Alors que la sécurité des chefs d’État africains vire à l’obsession, les agents chargés de la garantir sont moins nombreux mais mieux formés et mieux équipés.
Enquête sur ces hommes qui suivent nos présidents comme leur ombre.
L’homme clé de la galaxie sécuritaire de Paul Biya n’est pas camerounais. Un atout majeur pour Mayer Heres, général à la retraite de l’armée israélienne, qui peut donc se tenir à l’écart des luttes de clans ethno-régionalistes dont le palais d’Etoudi est le théâtre. En tant que contractuel de droit privé, il échappe à la bureaucratie, y compris militaire. Ce privilégié bénéficie d’un accès direct à ce président difficile à approcher, même pour ses ministres. Pour disposer de ses budgets, l’Israélien n’a cure des vicissitudes de la chaîne de dépenses du Trésor public. Des fonds spéciaux lui sont alloués.
Conseiller du président chargé des questions de sécurité, Mayer Heres est le patron du Bataillon d’intervention rapide (BIR), la force la mieux équipée et la mieux entraînée du pays. Les excellents résultats de cette unité lui valent d’être déployée sur plusieurs opérations : la sécurisation de la presqu’île de Bakassi ; la lutte contre les coupeurs de route ; la surveillance de 400 kilomètres de la frontière nord avec le Nigeria pour empêcher les infiltrations de la secte terroriste Boko Haram. Au centre de ce dispositif, l’Israélien a l’oreille du chef de l’État, qu’il voit seul à seul. Il ne répond que de lui.
Le BIR, composé de plus de 5 000 hommes, serait entraîné avec une arrière-pensée : pouvoir tenir un siège d’au moins trente jours contre le reste de l’armée régulière, dont le président s’est toujours méfié. Heres a aussi la haute main sur la garde présidentielle, un corps de 2 000 hommes chargés de la protection des résidences et de la sécurisation des itinéraires présidentiels. En 2013, il a bloqué la nomination du colonel Joseph Nouma au poste de commandant de la garde présidentielle, au profit de l’un de ses poulains, Raymond Beko’o Abondo.

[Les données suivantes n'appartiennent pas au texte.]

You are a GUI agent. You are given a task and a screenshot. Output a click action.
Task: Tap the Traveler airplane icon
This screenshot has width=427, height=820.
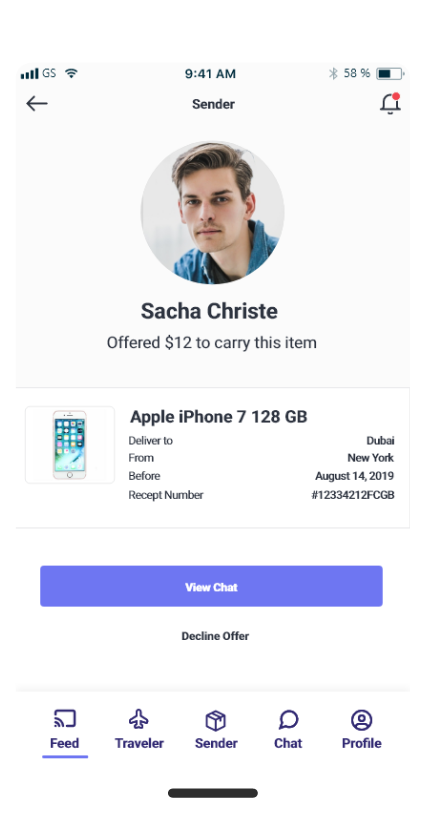(x=139, y=720)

Son visage est inconnu de la plupart des Camerounais, même si on l’a aperçu au pied de l’avion qui ramenait Georges Vandenbeusch, un prêtre français enlevé par Boko Haram en 2013. Heres sort peu de sa villa du quartier de Bastos, à Yaoundé. Il est plus discret que son prédécesseur, Abraham Avi Sivan, un colonel israélien mort le 22 novembre 2010 dans un mystérieux accident d’hélicoptère. Il faut dire que les Israéliens du président n’ont pas bonne presse auprès des officiers de l’armée, qui voient d’un mauvais œil ces « mercenaires » qui échappent à leur contrôle.